• **What needs to be done**:
In the material below, identify every line that contains the string "tick" and copy each one. Case counts.

• **Provided material**:

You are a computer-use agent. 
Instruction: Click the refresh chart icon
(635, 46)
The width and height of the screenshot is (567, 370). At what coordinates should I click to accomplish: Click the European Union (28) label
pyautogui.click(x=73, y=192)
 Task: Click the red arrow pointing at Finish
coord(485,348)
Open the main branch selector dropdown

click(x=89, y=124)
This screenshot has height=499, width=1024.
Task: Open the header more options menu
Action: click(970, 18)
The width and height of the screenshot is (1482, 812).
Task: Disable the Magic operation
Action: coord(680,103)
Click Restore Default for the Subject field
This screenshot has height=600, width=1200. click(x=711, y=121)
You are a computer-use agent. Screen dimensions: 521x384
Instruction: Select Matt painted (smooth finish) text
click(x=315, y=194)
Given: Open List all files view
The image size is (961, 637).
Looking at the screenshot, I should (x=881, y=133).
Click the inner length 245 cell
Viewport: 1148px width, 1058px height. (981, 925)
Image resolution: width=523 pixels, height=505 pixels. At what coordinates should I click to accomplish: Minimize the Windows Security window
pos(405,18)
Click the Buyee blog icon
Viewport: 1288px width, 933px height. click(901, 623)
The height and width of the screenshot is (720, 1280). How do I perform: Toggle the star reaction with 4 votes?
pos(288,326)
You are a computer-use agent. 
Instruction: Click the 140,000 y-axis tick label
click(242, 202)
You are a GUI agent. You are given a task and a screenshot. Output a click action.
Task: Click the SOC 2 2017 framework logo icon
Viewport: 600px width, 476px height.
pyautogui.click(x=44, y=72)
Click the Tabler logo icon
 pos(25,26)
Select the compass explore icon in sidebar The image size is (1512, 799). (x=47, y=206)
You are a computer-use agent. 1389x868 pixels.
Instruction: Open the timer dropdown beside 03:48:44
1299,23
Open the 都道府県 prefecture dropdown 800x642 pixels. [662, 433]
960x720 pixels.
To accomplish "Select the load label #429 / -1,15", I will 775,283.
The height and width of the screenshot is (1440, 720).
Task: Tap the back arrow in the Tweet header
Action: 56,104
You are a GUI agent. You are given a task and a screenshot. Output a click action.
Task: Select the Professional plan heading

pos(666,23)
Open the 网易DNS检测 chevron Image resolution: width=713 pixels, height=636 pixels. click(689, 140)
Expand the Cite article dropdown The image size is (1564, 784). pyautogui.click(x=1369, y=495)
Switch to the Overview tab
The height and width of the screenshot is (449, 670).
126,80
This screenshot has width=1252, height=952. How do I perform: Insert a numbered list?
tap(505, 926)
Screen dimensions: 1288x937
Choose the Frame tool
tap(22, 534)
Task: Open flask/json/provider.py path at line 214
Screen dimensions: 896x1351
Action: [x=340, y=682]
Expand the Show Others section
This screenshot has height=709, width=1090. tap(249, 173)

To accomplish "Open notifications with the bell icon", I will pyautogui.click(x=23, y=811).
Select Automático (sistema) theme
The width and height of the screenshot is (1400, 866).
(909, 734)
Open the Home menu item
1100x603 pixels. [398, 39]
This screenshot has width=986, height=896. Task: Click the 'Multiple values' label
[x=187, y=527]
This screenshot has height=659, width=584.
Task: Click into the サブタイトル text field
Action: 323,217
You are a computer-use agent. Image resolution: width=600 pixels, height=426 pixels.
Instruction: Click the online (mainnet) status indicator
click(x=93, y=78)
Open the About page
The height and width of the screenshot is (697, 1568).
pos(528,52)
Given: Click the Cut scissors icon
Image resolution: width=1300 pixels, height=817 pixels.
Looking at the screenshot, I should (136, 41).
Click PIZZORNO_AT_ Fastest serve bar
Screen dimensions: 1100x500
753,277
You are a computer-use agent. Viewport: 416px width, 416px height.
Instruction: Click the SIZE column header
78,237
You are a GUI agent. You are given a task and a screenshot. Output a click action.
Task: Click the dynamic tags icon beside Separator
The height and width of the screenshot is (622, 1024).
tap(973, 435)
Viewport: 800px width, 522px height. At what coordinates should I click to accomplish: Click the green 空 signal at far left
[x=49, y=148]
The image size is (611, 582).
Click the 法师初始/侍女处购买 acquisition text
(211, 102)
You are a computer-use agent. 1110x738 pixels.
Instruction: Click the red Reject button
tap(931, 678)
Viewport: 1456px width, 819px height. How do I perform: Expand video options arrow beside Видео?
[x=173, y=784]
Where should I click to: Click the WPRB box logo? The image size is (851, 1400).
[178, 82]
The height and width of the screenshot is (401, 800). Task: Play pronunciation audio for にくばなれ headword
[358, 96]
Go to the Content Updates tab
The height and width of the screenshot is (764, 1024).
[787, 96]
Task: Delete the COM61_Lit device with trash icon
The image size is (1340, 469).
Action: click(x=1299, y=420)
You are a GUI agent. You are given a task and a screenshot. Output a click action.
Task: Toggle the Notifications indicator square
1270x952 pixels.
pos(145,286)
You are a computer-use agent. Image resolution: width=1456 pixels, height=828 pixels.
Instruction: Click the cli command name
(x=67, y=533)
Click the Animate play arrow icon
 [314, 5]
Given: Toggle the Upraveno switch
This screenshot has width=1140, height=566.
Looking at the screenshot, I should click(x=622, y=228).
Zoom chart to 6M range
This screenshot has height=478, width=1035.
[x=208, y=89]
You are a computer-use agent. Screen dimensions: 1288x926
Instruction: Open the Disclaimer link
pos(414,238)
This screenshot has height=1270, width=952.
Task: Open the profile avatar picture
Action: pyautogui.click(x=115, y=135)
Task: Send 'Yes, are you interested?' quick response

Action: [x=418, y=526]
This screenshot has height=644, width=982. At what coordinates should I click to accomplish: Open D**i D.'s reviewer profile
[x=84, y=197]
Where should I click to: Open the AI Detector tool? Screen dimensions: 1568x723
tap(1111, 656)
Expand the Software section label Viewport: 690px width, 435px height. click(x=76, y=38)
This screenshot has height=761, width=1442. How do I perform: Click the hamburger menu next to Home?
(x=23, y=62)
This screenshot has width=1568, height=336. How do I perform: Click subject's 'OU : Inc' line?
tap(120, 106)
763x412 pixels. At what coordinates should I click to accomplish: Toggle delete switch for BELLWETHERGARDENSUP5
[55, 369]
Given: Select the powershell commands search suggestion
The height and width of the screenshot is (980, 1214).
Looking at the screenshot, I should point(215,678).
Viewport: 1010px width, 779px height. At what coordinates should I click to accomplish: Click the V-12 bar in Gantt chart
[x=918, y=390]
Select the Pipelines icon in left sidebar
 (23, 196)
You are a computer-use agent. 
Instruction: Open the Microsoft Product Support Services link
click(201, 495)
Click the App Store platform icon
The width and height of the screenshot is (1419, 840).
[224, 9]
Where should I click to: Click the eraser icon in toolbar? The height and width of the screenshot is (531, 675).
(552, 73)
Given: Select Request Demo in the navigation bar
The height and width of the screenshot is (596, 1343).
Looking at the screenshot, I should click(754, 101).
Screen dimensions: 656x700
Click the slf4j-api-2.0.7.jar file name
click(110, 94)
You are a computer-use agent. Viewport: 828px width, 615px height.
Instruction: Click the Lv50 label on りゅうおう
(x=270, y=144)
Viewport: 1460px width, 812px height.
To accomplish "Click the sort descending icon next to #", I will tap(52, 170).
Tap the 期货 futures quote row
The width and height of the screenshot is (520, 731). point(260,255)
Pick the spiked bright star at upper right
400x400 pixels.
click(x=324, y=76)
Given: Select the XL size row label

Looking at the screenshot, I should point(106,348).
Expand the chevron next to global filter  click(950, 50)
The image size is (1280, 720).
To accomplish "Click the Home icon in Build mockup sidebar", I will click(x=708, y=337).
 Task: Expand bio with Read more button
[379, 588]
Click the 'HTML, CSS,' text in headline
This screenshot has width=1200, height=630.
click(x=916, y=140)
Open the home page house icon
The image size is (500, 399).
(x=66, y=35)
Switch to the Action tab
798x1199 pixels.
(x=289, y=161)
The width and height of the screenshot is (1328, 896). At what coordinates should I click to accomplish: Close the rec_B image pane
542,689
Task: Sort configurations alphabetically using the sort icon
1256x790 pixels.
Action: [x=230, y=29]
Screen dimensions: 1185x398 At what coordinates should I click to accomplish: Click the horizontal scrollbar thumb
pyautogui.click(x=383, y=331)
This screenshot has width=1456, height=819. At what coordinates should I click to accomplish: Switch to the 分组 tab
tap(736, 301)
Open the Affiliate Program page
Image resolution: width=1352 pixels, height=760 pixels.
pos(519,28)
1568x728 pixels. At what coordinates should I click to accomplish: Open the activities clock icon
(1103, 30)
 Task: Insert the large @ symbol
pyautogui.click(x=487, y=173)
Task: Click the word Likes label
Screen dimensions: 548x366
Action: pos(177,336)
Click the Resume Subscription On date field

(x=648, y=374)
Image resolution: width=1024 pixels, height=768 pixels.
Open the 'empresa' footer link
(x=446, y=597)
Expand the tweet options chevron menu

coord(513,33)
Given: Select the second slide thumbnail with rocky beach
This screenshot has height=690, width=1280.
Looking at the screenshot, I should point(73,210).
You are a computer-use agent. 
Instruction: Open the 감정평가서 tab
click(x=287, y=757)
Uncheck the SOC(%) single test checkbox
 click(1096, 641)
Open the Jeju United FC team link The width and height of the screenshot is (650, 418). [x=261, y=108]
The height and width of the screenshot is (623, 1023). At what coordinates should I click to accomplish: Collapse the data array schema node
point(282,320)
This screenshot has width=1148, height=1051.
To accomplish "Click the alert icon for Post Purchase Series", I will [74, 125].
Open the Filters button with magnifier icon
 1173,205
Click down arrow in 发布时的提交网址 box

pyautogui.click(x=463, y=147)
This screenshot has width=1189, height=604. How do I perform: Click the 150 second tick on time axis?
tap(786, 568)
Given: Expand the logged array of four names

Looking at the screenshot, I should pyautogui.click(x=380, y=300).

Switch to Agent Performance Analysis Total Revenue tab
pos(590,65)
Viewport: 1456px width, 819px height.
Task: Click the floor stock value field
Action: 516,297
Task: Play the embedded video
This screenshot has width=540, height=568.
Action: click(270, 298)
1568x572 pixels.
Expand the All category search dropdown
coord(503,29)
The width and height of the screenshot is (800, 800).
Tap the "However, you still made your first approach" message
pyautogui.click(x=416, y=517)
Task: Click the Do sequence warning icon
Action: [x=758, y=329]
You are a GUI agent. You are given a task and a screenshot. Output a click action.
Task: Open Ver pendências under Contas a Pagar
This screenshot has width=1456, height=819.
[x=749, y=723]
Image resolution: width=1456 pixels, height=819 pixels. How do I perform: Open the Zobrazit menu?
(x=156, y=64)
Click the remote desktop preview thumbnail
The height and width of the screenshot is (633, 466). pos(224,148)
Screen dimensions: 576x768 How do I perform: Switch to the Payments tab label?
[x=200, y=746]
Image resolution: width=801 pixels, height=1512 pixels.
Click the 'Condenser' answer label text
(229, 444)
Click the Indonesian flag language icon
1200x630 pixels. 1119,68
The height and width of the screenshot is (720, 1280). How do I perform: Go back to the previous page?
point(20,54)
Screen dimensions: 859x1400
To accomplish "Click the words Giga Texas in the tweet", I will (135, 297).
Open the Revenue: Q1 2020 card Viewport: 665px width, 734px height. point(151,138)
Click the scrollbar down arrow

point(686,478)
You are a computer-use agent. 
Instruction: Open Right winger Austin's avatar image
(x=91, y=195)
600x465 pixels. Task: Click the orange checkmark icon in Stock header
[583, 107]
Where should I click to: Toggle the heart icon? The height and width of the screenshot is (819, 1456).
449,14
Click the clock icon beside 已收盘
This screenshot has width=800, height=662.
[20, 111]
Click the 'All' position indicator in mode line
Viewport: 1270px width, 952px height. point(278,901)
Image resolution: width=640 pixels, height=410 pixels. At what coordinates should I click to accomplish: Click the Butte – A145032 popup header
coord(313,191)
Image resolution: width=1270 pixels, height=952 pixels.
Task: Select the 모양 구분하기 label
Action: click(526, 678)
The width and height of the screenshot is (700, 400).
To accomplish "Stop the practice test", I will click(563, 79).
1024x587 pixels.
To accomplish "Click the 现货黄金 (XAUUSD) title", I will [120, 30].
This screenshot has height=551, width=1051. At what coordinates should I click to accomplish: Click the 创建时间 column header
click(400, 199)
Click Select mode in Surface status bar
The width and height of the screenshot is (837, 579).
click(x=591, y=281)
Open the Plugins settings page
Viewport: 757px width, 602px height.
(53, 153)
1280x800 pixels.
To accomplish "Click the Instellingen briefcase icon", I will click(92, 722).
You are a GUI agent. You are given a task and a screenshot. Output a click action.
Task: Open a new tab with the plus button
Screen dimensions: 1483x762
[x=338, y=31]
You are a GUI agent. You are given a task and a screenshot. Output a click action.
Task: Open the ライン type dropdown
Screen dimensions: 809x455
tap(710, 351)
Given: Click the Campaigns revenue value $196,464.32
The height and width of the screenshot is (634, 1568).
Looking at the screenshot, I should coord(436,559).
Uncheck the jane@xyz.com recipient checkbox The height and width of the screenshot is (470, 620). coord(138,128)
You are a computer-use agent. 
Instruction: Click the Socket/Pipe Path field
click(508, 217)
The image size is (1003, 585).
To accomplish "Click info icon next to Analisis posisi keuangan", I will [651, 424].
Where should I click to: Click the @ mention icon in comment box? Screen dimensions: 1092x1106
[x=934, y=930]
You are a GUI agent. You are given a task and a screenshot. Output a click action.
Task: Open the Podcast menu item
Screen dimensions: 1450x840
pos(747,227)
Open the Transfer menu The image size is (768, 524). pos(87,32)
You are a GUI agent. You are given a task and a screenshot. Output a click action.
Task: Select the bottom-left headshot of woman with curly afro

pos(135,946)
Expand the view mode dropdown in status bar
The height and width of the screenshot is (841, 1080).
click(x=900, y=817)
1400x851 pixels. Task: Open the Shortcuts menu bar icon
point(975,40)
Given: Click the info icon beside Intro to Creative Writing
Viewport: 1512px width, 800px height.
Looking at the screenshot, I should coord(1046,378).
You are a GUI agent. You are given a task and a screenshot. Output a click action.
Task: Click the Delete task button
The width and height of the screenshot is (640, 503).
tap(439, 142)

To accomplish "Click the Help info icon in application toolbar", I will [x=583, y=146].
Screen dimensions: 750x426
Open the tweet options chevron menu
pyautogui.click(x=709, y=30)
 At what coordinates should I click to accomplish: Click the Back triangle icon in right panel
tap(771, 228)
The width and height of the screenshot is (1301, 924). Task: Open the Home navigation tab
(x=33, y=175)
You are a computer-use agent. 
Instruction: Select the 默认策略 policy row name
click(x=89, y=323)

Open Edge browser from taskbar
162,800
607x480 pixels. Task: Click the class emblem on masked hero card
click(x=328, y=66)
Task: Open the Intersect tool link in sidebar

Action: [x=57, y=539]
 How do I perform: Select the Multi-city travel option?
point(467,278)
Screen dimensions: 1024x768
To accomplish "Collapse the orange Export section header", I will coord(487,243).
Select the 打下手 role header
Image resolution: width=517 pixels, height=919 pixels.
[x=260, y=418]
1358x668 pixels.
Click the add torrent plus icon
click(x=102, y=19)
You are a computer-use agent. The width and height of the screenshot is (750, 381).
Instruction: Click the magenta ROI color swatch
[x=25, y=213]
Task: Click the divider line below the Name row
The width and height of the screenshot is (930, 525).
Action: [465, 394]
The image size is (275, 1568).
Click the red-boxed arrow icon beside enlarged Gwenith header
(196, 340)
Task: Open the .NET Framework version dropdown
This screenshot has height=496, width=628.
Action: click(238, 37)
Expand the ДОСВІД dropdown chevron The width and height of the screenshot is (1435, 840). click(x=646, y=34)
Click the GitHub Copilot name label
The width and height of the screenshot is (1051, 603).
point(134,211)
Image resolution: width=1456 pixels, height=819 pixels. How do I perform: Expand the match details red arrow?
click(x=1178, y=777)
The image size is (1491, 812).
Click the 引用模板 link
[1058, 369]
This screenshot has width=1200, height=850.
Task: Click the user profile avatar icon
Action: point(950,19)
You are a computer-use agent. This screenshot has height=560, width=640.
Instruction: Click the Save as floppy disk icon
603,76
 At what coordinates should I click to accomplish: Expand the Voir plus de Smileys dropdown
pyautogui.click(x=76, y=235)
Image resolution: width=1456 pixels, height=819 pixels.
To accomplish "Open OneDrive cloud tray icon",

• **Reply to the exercise**:
Instruction: Click the 140,000 y-axis tick label
This screenshot has width=1189, height=604. How do I perform: Click the 150 second tick on time axis?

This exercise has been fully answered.